> we have 27 SSH backends, and 18 HAproxy No autoscaling? This load pattern is a...

btilly · on Aug 27, 2019

I disagree.

Autoscaling sounds great, but in practice it notices that there is a problem after you already have once, and by the time you've scaled up, there is no problem any more. Which is the worst of all worlds.

For example in this case you'd realize there is a problem at the top of the hour. And 2 minutes later you'd have a bunch of autoscaled instances up, all wondering what the fuss was about. So they scale down again, but then at the top of the next hour the same thing happens again with the same result.

The same thing happens with ad servers. An ad buy goes in for 30 seconds. When it hits, you have a firehose. That then shuts off.

In fact this problem is so common that I recommend against autoscaling unless you have specific reason to believe that it will work for you.

hinkley · on Aug 27, 2019

And god help you if that starts your autoscaler to flapping.

Too much CPU load, start some servers. Too little, kill some servers. Oops now CPU is too high, bring them back. No, it's too low...

It reminds me of the old UI bug where you get an off-by-one error for scrollbar logic and so it appears and disappears in a cycle until you resize.

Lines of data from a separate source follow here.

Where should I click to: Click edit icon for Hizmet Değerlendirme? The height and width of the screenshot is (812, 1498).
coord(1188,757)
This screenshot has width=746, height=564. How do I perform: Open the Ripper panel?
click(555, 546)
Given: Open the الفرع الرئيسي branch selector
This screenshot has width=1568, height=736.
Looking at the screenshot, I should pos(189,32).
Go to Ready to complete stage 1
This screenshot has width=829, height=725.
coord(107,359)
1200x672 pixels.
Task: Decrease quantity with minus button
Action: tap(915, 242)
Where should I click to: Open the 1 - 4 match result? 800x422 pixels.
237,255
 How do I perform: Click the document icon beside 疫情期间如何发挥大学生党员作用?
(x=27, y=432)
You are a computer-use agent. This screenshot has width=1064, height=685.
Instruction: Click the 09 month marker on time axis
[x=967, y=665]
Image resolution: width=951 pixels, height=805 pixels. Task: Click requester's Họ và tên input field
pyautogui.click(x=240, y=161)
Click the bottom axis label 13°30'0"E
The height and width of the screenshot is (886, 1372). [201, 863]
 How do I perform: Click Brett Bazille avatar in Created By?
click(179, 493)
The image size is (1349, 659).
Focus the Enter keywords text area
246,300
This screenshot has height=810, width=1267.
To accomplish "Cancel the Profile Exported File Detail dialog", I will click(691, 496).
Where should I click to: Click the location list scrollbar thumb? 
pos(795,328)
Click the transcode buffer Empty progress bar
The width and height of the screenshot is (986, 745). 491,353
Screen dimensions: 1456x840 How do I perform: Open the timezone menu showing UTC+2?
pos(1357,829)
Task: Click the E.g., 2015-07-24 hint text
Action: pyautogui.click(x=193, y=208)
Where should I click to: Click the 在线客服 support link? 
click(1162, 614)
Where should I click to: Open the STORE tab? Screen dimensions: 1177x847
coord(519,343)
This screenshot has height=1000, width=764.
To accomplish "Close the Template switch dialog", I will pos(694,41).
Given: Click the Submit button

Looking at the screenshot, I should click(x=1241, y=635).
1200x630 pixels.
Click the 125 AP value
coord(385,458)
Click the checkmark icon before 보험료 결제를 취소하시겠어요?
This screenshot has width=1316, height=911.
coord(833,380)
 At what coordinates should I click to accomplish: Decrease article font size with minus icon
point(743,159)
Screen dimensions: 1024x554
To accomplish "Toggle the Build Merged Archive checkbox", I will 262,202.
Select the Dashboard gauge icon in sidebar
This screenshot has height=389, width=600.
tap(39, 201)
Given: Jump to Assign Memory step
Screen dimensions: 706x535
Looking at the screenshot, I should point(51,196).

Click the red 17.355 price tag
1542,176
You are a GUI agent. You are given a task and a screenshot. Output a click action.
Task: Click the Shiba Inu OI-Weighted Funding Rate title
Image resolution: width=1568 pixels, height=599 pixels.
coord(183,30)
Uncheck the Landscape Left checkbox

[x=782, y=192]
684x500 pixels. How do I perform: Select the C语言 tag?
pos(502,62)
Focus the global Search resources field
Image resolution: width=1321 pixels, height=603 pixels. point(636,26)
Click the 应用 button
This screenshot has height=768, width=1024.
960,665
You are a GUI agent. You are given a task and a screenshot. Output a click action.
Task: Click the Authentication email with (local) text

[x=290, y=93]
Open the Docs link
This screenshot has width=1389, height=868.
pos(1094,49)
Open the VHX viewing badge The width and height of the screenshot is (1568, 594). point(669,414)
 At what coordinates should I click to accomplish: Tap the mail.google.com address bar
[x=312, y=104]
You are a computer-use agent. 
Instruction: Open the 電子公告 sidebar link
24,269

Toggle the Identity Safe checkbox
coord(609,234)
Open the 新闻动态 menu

Edit: I think we want something akin to a learning thermostat, but for servers. Figure out that I get a CPU spike at 5:20 on week days and spin some servers up at 5:10. Then spin em down at 8:00 when EST starts to go to bed.

auslander · on Aug 27, 2019

> .. Oops now CPU is too high, bring them back. No, it's too low...

You just described closed-loop control system oscillation. Cause is wrong gain and/or delay parameters. AWS ASG has some knobs for tuning like Cooldown, MaxSize. What you described above is most probably long boot time (delay) problem. Service should be ready in less than 30 secs after boot. To get there, one should bake AMIs, not install afresh all the stuff on boot.

hinkley · on Aug 28, 2019

You can get an oscillation without long boot or ramp-up time but they sure don't improve the situation.

Lazy loading of modules is a common cause, but any other resources that are loaded on demand or in the background. But that's more of a situation of thinking you need two additional nodes, getting three, settling back to two after warmup, and then killing them all off again when the spike ends.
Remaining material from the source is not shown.